Charges that the leader of Prague’s philharmonic choir leader pursued a vendetta against a tenor with Jewish roots who objected to singing in a Mass are rocking the city’s musical world. According to minutes from an audio recording of a choir meeting held earlier this year, Danek complained in front of other choir members that Michal Forst “addresses individual Jewish villages and conductors during concerts. He acts sociopathic.”

At another point during the gathering, according to the minutes, Danek expressed concern about possible legal repercussions should Forst assert he was being punished for refusing to sing a Mass.

“One of my lawyers has warned me that the laws will favor crazy minorities against majorities,” Danek said. “We should be aware of this.”

In August, the recently formed Czech Anti-Defamation Association sent a petition to Culture Minister Pavel Dostal requesting that he look into Danek’s statements, which the group said created “an unfriendly atmosphere towards the employee of the Jewish religion.”

The petition was released to the media last month and signed by Karol Sidon, chief rabbi of the Czech Republic.

Forst further alleges that fellow choir member Zdenek Kazdy assaulted him in August, kicking him in the back and saying, “You Jewish swine, you bastard, we are going to get you out of here.”

The Anti-Defamation Association complained that the attack went unpunished by Danek.

For his part, Kazdy has denied the incident.

A spokeswoman for the Culture Ministry, Katerina Besserova, said Dostal told the association in August that if it believes a criminal act was committed by any member of the choir it should contact the police, as the ministry does not have authority to investigate the charges.

The conflict between Danek and Forst began in June, when Forst complained about the choir having to perform at a Catholic Mass during a festival in the Czech town of Litomysl.

Forst said several choir members with Jewish roots were uncomfortable singing in a Mass, “but they were scared to speak up. I was the only one who dared to say so in public.”

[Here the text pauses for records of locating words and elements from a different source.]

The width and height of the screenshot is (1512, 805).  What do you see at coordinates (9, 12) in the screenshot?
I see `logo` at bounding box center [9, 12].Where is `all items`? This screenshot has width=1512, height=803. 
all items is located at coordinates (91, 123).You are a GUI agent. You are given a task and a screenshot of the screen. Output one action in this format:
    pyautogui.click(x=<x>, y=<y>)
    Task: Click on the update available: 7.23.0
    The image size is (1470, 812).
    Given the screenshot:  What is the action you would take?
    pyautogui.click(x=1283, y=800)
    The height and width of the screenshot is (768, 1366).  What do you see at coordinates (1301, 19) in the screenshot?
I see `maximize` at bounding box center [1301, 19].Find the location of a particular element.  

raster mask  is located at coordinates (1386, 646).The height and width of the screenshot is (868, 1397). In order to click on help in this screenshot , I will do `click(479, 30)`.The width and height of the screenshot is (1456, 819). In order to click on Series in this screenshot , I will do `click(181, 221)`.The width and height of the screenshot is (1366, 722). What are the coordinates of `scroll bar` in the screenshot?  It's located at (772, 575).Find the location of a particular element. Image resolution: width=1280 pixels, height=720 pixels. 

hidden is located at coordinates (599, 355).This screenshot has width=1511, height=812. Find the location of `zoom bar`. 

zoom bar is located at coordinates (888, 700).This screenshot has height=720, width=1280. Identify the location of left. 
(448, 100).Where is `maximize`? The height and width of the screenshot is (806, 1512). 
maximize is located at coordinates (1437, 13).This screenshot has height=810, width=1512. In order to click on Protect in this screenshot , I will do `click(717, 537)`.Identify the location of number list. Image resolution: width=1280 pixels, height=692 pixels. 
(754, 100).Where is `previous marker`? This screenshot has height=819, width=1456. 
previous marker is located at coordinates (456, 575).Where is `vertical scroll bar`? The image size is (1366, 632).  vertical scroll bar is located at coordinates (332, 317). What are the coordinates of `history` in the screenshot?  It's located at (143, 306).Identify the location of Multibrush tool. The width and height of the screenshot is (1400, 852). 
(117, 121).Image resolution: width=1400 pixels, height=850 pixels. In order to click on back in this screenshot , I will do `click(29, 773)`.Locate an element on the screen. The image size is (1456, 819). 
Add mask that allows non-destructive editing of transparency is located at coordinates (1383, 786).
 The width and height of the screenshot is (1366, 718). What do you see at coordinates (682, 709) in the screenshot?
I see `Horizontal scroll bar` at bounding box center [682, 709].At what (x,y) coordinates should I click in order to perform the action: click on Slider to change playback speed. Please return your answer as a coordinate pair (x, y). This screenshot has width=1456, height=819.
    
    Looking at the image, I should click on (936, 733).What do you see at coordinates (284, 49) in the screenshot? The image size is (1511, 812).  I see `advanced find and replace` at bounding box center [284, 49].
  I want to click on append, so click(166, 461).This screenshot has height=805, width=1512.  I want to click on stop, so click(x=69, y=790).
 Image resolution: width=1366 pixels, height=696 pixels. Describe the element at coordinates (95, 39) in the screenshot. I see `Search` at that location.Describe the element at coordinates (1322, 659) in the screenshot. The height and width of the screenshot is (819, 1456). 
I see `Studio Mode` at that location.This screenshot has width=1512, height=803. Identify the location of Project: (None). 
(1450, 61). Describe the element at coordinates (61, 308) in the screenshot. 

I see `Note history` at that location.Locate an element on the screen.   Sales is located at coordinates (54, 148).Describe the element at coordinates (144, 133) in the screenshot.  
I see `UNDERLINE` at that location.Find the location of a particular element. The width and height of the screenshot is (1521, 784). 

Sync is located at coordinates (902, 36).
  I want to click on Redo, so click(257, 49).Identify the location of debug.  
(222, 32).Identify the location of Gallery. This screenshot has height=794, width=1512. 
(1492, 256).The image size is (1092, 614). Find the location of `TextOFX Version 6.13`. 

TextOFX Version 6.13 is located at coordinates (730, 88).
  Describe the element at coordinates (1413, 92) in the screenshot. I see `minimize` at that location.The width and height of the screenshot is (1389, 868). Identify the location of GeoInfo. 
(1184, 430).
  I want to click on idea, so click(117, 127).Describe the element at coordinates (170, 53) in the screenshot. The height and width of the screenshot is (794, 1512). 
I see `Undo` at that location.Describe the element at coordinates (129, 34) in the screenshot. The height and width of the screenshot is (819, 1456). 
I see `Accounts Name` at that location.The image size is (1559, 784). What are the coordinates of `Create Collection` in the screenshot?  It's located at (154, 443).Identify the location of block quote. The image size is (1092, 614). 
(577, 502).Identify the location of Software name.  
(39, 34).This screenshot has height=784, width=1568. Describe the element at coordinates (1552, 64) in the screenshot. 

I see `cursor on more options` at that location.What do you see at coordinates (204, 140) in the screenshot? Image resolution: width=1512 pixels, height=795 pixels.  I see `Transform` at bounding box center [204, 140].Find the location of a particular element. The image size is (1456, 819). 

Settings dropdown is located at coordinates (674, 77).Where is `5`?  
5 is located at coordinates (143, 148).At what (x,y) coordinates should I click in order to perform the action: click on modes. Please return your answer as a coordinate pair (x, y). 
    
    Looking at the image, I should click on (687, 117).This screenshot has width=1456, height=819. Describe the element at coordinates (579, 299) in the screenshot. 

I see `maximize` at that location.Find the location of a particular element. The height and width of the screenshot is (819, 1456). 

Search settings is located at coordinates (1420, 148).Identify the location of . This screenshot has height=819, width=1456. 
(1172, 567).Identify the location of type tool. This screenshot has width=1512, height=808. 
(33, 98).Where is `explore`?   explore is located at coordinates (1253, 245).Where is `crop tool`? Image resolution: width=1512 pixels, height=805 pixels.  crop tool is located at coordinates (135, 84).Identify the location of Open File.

Danek claims Forst approached the festival’s organizer with his complaint, although accounts conflict as to whether or not this is true.

Danek said Forst hurt the choir’s reputation by acting as the choir’s representative without authorization. Danek sought to issue some kind of disciplinary warning against Forst at a meeting of the Arts Council — comprised of choir members charged with looking into labor disputes — where he told Forst that in the future he should submit in writing to the entire choir any work restrictions his faith might require.

After the meeting, which Forst characterized as an “inquisition,” he said several choir members refused to speak to him. “One of them said to me, ‘Jews: if there is a fee you appear, if there isn’t, you don’t.’ “

Following the alleged attack, Danek took Forst off a list of choir members to be included at a show in Salzburg, Austria, an act Forst said he was never informed of. He complained that he tried to board the bus for Salzburg but that Danek and other choir members physically prevented him from doing so.

Meanwhile, Danek has scheduled meetings with Rabbi Sidon and a representative of the Prague Jewish community to prove that his actions have nothing to do with Forst’s religion.

He dismissed the charges of anti-Semitism as absurd, saying, “I feel close to the Jewish culture.”